The Gaita-de-fole coimbrã is a type of old Iberian bagpipe. Along with the machinho de Coimbra - a kind of cavaquinho, and the viola toeira - a traditional guitar, it is one of the most important traditional music instruments in the Beira Litoral Province. The Coimbra bagpipe belongs to the Iberian gaita-family. Unlike a Galician bagpipe, the chanter is thinner and smaller and presents an old "out-of-tune" scale, the drone is larger, heavy, but showing a fine woodturning job, and the old blow mechanism is primitive and very hard to handle. Also the goat skin is used in a different way from the North of Portugal and Galicia: the chanter goes to the "left" leg, the drone to the "right" leg, and the blow tube on the neck.

University of Coimbra 
Bagpipes and charamelas were played until the late 19th century at the University of Coimbra. It's an old tradition that bagpipers from the small villages near Coimbra come twice a year to Coimbra.

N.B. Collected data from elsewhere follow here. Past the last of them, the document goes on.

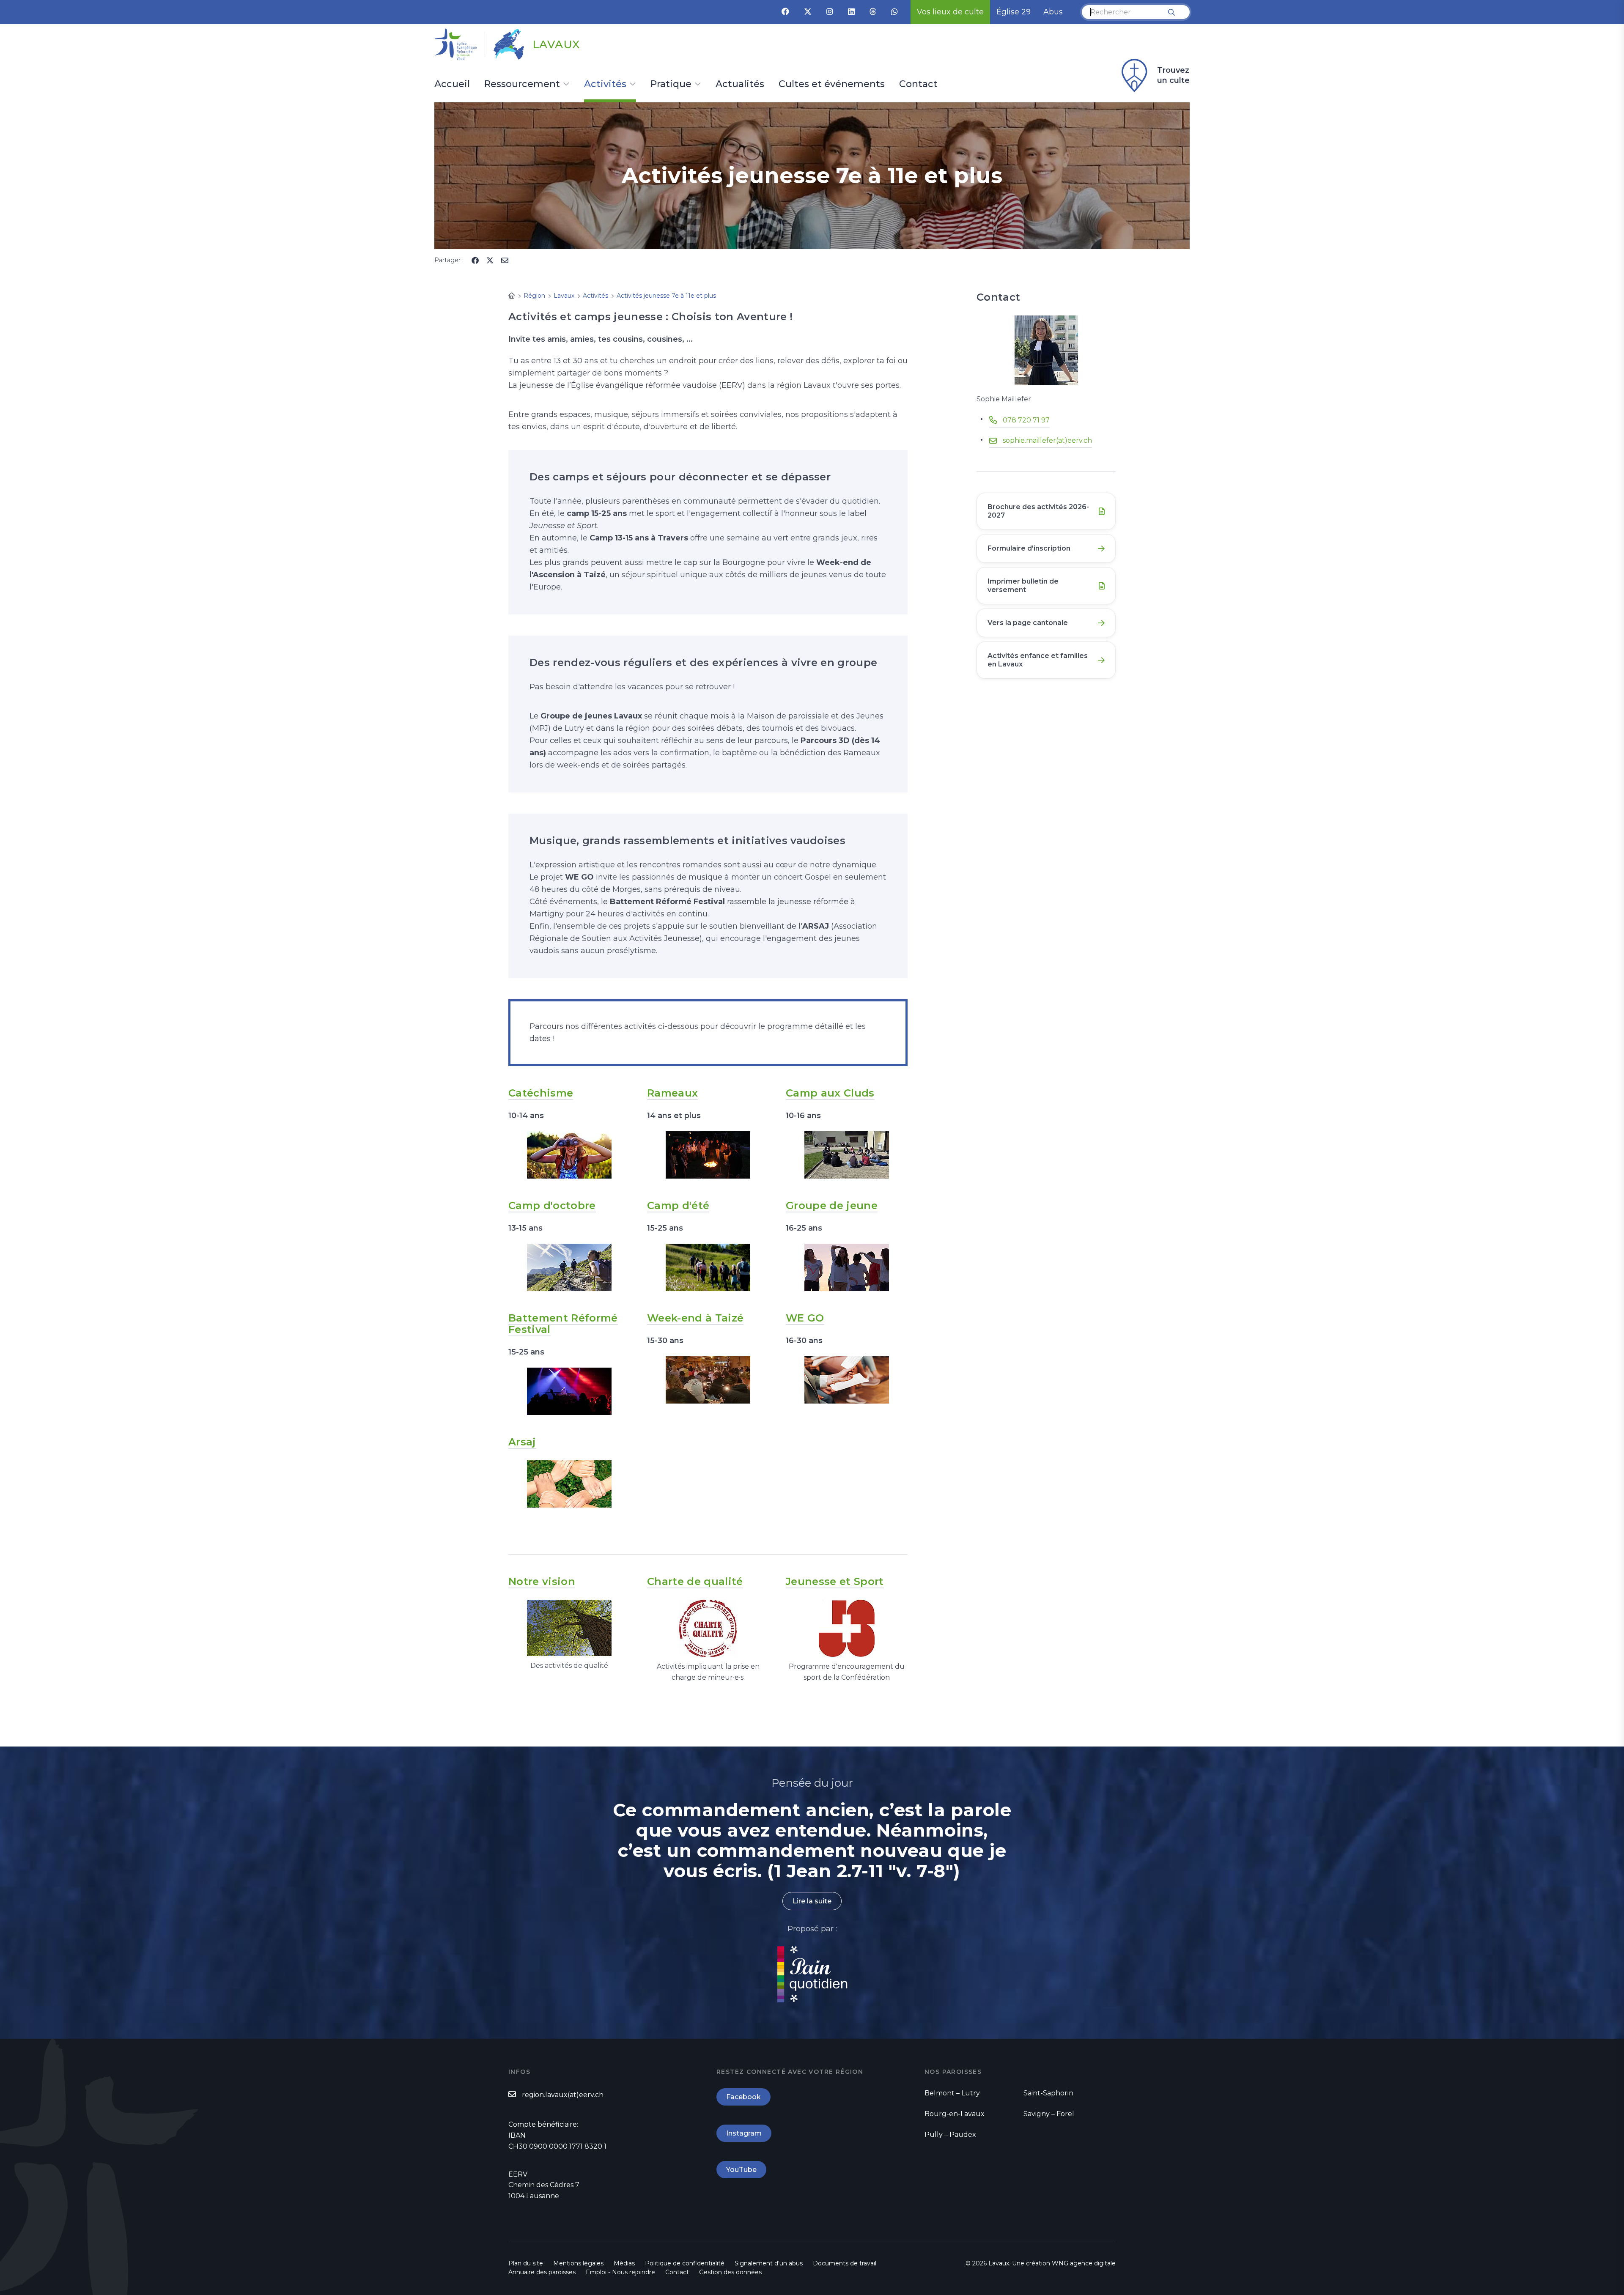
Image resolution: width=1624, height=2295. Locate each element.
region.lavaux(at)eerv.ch (563, 2095)
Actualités (740, 85)
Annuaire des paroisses (542, 2272)
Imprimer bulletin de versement (1023, 585)
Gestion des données (730, 2272)
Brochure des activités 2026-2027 (1038, 511)
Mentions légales (578, 2263)
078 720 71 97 (1026, 420)
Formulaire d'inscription (1029, 548)
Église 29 (1013, 11)
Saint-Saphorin (1048, 2093)
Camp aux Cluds (830, 1093)
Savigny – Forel (1048, 2114)
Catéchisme (540, 1093)
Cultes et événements (832, 85)
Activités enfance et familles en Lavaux (1038, 660)
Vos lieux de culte (950, 11)
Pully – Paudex (950, 2134)
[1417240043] (569, 1267)
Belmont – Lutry (952, 2093)
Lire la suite (812, 1901)
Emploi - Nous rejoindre (620, 2272)
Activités (605, 85)
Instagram (744, 2133)
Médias (624, 2263)
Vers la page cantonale (1028, 623)
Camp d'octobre (552, 1205)
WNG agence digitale (1084, 2263)
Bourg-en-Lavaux (954, 2114)
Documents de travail (844, 2263)
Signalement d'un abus (769, 2263)
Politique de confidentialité (684, 2263)
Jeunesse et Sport (835, 1581)
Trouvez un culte (1173, 75)
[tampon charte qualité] (708, 1627)
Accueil (452, 85)
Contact (918, 85)
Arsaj (522, 1442)
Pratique (670, 85)
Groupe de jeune (832, 1205)
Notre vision (541, 1581)
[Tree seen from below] (569, 1627)
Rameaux (672, 1093)
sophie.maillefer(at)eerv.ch (1047, 440)
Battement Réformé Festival (563, 1323)
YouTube (741, 2170)
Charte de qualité (695, 1581)
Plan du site (525, 2263)
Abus (1053, 11)
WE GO (805, 1318)
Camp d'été (678, 1205)
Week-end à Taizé (695, 1318)
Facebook (743, 2097)
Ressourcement (522, 85)
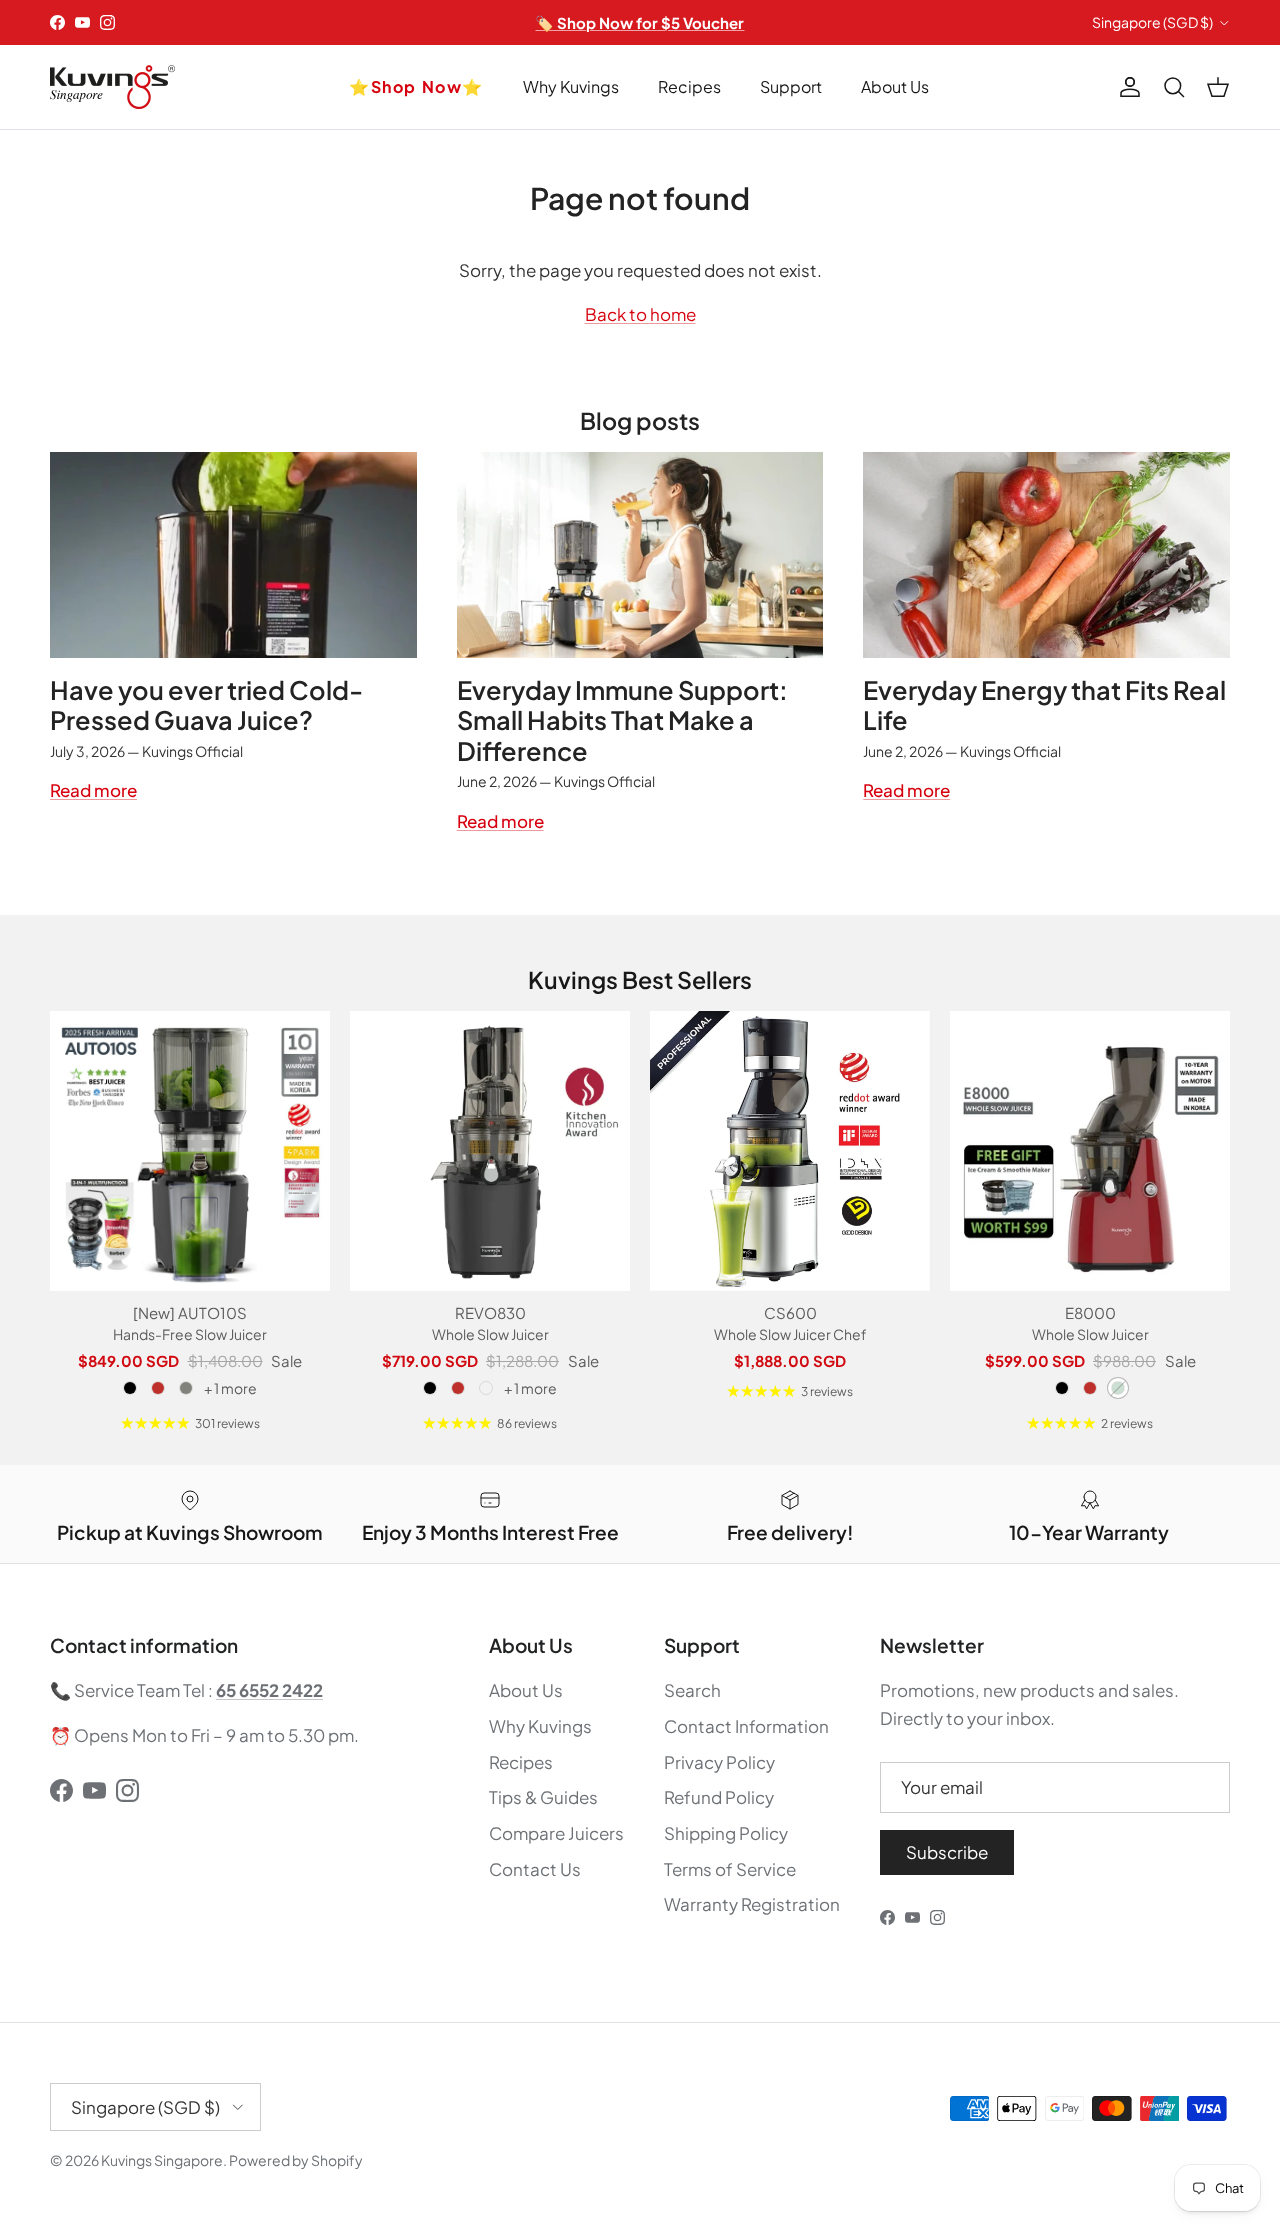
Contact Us (535, 1869)
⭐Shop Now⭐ (416, 86)
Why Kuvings (571, 86)
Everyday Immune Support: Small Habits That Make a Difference (622, 720)
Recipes (689, 86)
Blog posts (640, 420)
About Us (895, 86)
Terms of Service (730, 1869)
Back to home (640, 314)
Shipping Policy (726, 1833)
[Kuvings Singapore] (112, 87)
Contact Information (746, 1726)
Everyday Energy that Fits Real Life (1044, 705)
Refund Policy (719, 1797)
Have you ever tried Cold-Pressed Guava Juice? (206, 705)
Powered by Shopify (296, 2160)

Invited by University Students they come to celebrate the Queima das Fitas and the Cortejo das Latas e Imposição de Insígnias.

Tradition surrounding Coimbra 
Traditional bagpipers never disappeared from the small villages near Coimbra. They still play in religious ceremonies and festivals as did their ancestors. Old secular culture, as Procissões, are preceded by the traditional Gaiteiro, a musical group concerning of one bagpiper and two drummers (caixa and bombo).